*A blog thought by William V. Anderson.
Many years ago in a different career, I was a college professor at a major university in the south. This university was known more for its football and basketball teams than its prowess in the classroom, but that is an entirely different discussion. I was a faculty member in the theatre department, responsible for the design and production of eight productions per year. As it is in most theatre departments, there were four directors doing these eight productions, but there was only a single scenic designer and a single costume designer (Again, that is an entirely different discussion).
We would meet on a weekly basis to discuss the business of the department. Of course, these meetings were never in the middle of their rehearsal times, but were in the middle of our shop times: times critical to the successful building and rigging of scenery for the shows. Oh the things we would discuss. Rarely ever were production issues addressed. No. We would talk about what kinds of wine and cheese to order for the opening night reception. Little thought was given to how we were going to get to opening night, but we had the correct wine and cheese picked out! Job well done faculty members who were all state employees.
But on those rare occurrences where we actually had to discuss real business matters like what shows we were going to produce next season, things would grind to a complete halt. I failed to mention that on top of designing and building all these shows, I also marketed/promoted the shows as we were very dependent upon box office income for production expenses. So I sort of needed to know what our season was going to be in time to properly market the selling of season tickets. You might say I had more than one Cajun Tiger in this fight! (Oops. Did I give too much of a hint as to what this major university in the south was?)

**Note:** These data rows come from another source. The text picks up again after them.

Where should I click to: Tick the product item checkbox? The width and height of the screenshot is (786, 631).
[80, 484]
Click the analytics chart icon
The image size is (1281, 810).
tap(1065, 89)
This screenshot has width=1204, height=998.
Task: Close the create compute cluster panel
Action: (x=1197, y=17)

Try as I might, I could not get the directors to agree on a season. We would have fifteen shows to select from, but they could not make up their minds. So we would table that action item to pick it up next week. In the meantime, there was no confusion or lack of decision about what kinds of hors d’oeuvres were to be ordered for the social event next weekend.
The next week would offer a few less shows to select from. Maybe another university in the area decided to produce a particular show and the script was no longer available in our area. So we would then have only thirteen shows left to choose from. We, of course, would decide not to decide and kick that can on down the road to the next meeting.
Next week’s faculty meeting would be led by the wine sommelier who presented the selection of wines necessary for the wine part of the wine and cheese reception. All the while, I had students in the scene shop running power tools and probably shooting each other with nail guns. If we had time after the wine tastings, we might discover that we only had ten shows left (over) to select our eight for next season. For one reason or another, a few more had to be removed from the list. Still we would fail to make a decision.
As in life, when we fail to make a decision and move forward, often times options are removed.
The next faculty meeting would be held a week later and after it was decided which tablecloths to use, we would find out that we now only had eight shows to select our season of eight productions. Low and behold, we would “decide” to select those eight shows, pat ourselves on the back, congratulate each other for a job well done and predict a sell out for the entire season. But did we decide anything at all?
I opine we did no such thing. We didn’t decide anything. Ok, we did decide what kind of wine, cheese, hors d’oeuvres, tablecloths, etc. to use, but was that the main reason for the state to be paying our salaries?
This is an example of Management By Default. Our lives often follow these patterns. We have all done it, seen it, experienced it. At the beginning of a life event, we have a number of ways we can go, but we are too timid to take a course of action. So what do we do? We wait. But as we wait, some options are no longer in play. So what do we do? We continue to not make a decision. We are just not sure of ourselves. Another way of putting it is we are not committed to our own thoughts. Finally, as in the selection of a season of shows, we end up only having one course to take and, amazingly, we take it. We pat ourselves on the back for making the “right” decision and then try our best to make it a good decision. What would have happened if we decided to take one of the others that had been removed from our list because of the lack of our ability to take a leap of faith and actually decide?
Ross Perot was quoted as saying the biggest mistake he ever made in his investing career was not buying a large share of Microsoft. Instead he had invested in a company many of you never heard of, NeXT Computers, one of Steve Jobs biggest failures. He could have invested a small fortune in Microsoft, but that opportunity passed him by, as did the potential billions of dollars he could have made with Mr. Gates. Instead, because he didn’t react, didn’t make a decision (let’s not go into the discussion of making the right decision here), he lost.
We are faced with many decisions each and every day. Fortunately not all of them are life or death, riches or otherwise. But by making these daily decisions, we become accustomed to making the right ones at the right time.
Trust yourself. Don’t let your decisions be made by default.